Dietary fat selectively alters transport properties of rat jejunum.

The influence of dietary fatty acid composition on intestinal active and passive transport function, brush border membrane composition, and morphology was examined in rats. Animals fed a semisynthetic diet high in saturated fatty acids demonstrated enhanced in vitro jejunal uptake of decanoic, dodecanoic, palmitic, stearic, and linoleic acid, as well as cholesterol and chenodeoxycholic and taurochenodeoxycholic acid, as compared with uptake in animals fed a semisynthetic diet high in polyunsaturated fatty acids but equivalent in total content of fat and other nutrients, or as compared with Purina chow. Feeding the saturated fatty acid diet was also associated with reduced jejunal uptake of a range of concentrations of glucose, enhanced ileal uptake of leucine, unchanged uptake of galactose, and lower uptake of decanol. The semisynthetic diets did not alter brush border membrane protein, sucrase or alkaline phosphatase activities, cholesterol, or total phospholipids, although the percentage of jejunal amine phospholipids was higher than in rats fed chow.

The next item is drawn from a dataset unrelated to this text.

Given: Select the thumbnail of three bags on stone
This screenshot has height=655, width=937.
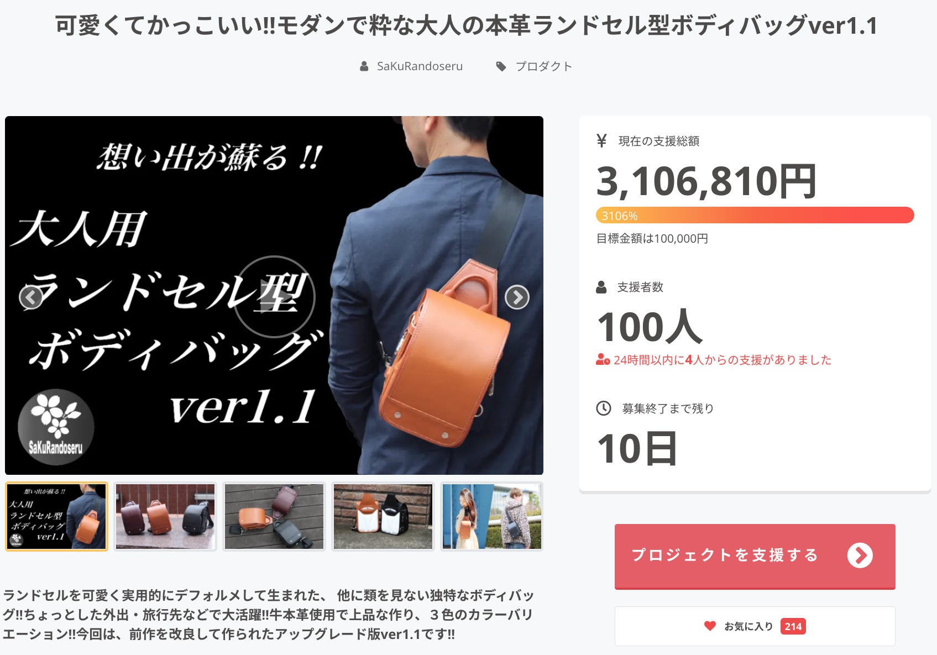Looking at the screenshot, I should pos(165,517).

The morphologic differences between the jejunum and ileum were abolished in animals fed the high polyunsaturated fatty acid diet; in rats fed the high saturated fatty acid diet, there was reduced mean ileal villus height, width, thickness, surface area, cell size, and villus density, as well as reduced mucosal surface area. The changes in jejunal transport were not correlated with the alterations in morphology, unstirred layer resistance, food intake, or body weight gain. It is proposed that small changes in the percentage of total dietary lipids composed of essential and nonessential fatty acids (without concurrent alterations in dietary total fat, carbohydrate, or protein) influence active and passive intestinal transport processes in the rat.